### Description of the task:
In the records below, find the line holding "Sacchi aspiratori di aspirapolvere (165, 113)" and the line holding "Contattaci (139, 432)". Set down both, with every line between them, exactly.

[Data excerpts]
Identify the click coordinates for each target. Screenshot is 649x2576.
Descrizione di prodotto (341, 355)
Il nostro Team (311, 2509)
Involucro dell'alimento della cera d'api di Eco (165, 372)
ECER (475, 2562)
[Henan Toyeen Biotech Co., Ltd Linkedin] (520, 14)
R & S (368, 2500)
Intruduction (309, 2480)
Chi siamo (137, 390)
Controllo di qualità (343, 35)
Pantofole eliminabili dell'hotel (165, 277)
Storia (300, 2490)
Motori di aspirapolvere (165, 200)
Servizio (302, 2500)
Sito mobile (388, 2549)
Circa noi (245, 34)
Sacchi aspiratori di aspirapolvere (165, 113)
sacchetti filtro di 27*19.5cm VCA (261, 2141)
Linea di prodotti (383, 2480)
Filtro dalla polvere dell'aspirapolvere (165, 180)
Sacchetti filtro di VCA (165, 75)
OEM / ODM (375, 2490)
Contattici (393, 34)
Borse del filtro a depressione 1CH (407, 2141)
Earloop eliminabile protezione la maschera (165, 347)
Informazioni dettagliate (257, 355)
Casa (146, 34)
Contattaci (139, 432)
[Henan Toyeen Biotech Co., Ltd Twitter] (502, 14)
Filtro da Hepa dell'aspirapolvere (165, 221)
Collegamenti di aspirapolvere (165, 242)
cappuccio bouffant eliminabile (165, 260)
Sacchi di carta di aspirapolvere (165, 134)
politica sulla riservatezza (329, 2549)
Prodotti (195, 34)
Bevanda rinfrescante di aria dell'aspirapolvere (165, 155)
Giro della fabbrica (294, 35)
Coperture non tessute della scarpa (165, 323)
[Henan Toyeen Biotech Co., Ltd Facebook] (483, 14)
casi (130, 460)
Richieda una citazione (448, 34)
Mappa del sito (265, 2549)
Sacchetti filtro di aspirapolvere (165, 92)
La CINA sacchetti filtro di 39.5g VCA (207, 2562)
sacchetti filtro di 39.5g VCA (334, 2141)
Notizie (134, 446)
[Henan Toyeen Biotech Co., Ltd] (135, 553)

### Output below:
Sacchi aspiratori di aspirapolvere (165, 113)
sacchetti filtro di 27*19.5cm VCA (261, 2141)
Linea di prodotti (383, 2480)
Filtro dalla polvere dell'aspirapolvere (165, 180)
Sacchetti filtro di VCA (165, 75)
OEM / ODM (375, 2490)
Contattici (393, 34)
Borse del filtro a depressione 1CH (407, 2141)
Earloop eliminabile protezione la maschera (165, 347)
Informazioni dettagliate (257, 355)
Casa (146, 34)
Contattaci (139, 432)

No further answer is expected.